● EXCERPTED DATA
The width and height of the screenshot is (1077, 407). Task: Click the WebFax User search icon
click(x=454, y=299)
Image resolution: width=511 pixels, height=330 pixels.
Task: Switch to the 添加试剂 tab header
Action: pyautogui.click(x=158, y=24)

● PROBLEM TO WORK ON
Exactly as written, copy out all the entries above.

● SOLVED EXERCISE
The width and height of the screenshot is (1077, 407). Task: Click the WebFax User search icon
click(x=454, y=299)
Image resolution: width=511 pixels, height=330 pixels.
Task: Switch to the 添加试剂 tab header
Action: pyautogui.click(x=158, y=24)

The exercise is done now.